李红袖道:“札木合号称中土刀法第一名家,刀法之快,无形无影,他一刀砍下时,灵鹫子也许还未瞧清是由何处来的。自然只有迎剑招架,而札木合使的一柄‘大风刀’,乃海内十三件神兵利器之一,也足以砍断海南派剑。”
楚留香道:“这岂非就是了么?”
李红袖笑道:“但你莫要忘了,札木合纵横戈壁大沙漠已有三十年,号称‘沙漠之王’又怎会远来这里?”
楚留香缓缓笑道:“你说不会,我却说会的。

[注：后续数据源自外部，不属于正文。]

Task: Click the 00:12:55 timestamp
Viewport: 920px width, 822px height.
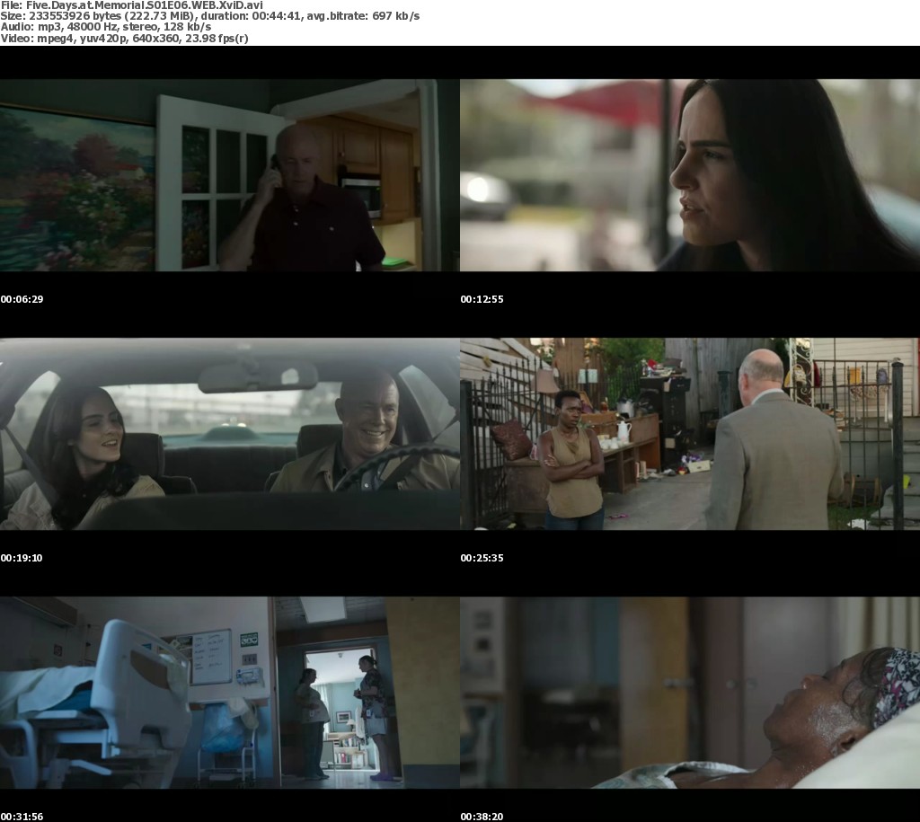Action: [482, 299]
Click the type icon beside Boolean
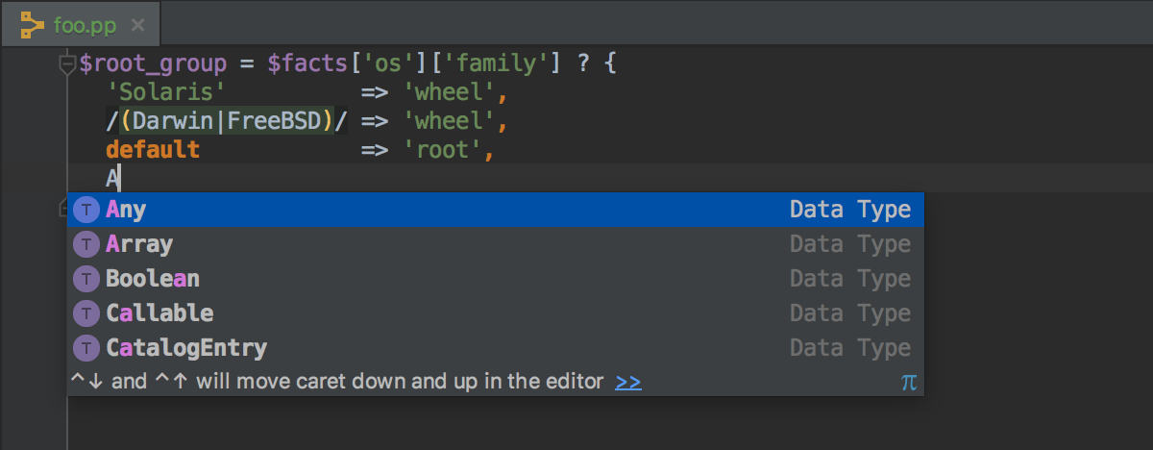Screen dimensions: 1153x450 [86, 279]
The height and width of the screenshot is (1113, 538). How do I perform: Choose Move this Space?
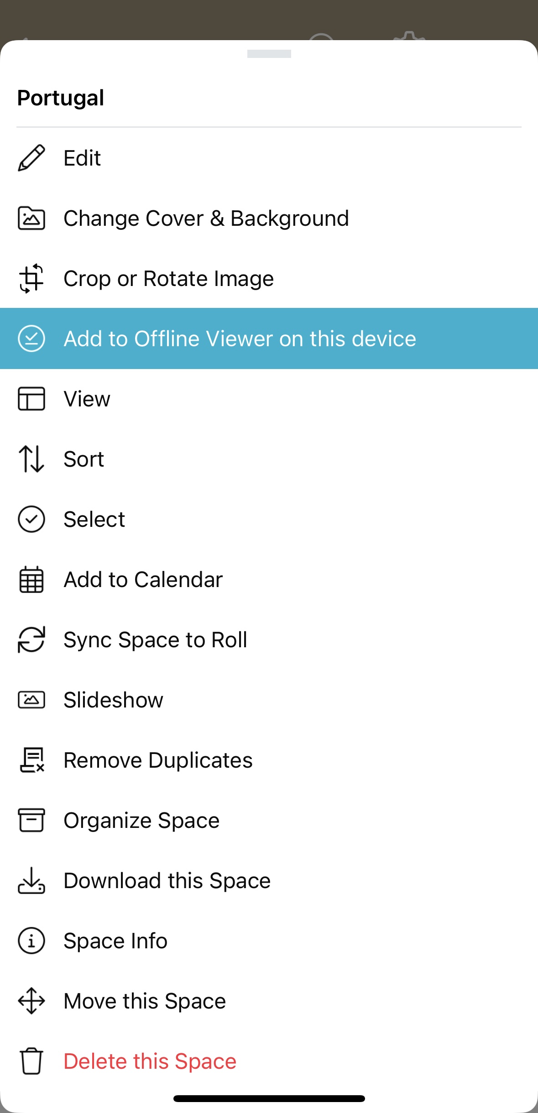point(145,1001)
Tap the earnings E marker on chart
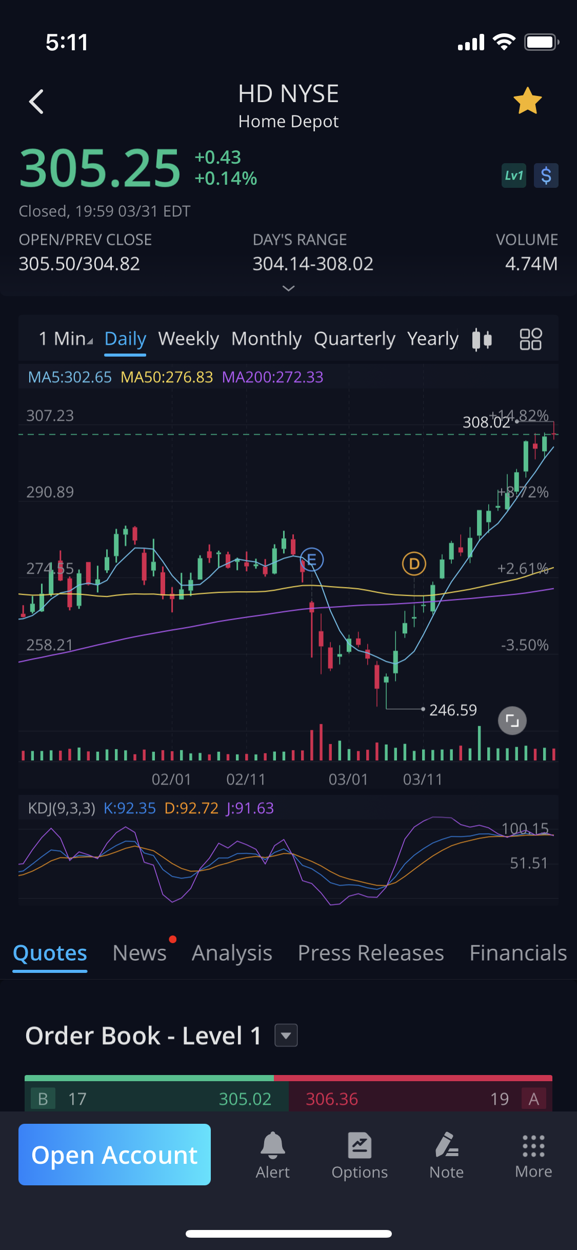Screen dimensions: 577x1250 click(x=312, y=559)
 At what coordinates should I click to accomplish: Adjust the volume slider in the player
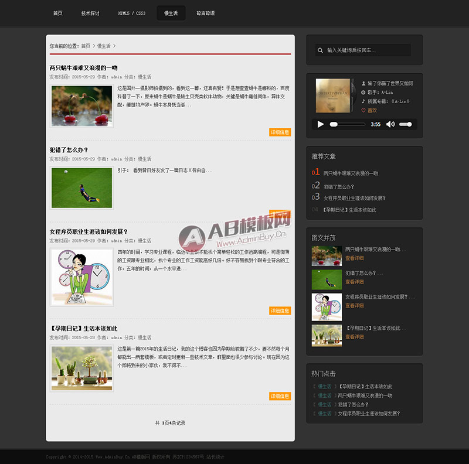pos(405,124)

”
李红袖眨着眼睛,道:“你要和我赌一赌?”
楚留香道:“我不和你赌,因为你输定了。”
只听船舱下一个人甜笑道:“你们赌吧,谁输了谁帮我洗半个月的碗。”
李红袖笑骂道:“小鬼,你在偷听。”
宋甜儿格格笑道:“我虽然不敢看,听却敢听的。”
李红袖转向楚留香,道:“喂!你瞧瞧这小鬼,打得好精明算盘,天下的便宜都被她一个人占尽了。”
楚留香倚着船舷出神,竟像是没有听见她的话。
李红袖走过去,道:“你在等什么?等那札木合?”
楚留香道:“也许……”
李红袖笑道:“你等不着的,这‘沙漠之王’既不会来,纵然来了,也没有人能杀得死他。”
楚留香道:“西门千与左又铮素少来往,为何杀了左又铮?灵鹫子与酉门千毫无冤仇,为何要杀死西门千?札木合与灵鹫子一个远在天边,一个远在海角,更是毫无关系,又为何要杀死灵鹫子?”
他叹了口气,接道:“可见世上有许多事,是完全说不定的。”
这时日已偏西,自从发现第一具尸身到现在,已过了两个多时辰,甲板上已躺着三具尸身。
而第四具尸身果然又来了。
别的尸身在水上都载沉载浮,这具尸身却如吹了气的皮筏似的,整个人都完全浮在水上了。
别的尸身李红袖至少还敢瞧两眼,但这个尸身,李红袖只瞧了一眼,全身都起了悚栗,再也不敢瞧第二眼了。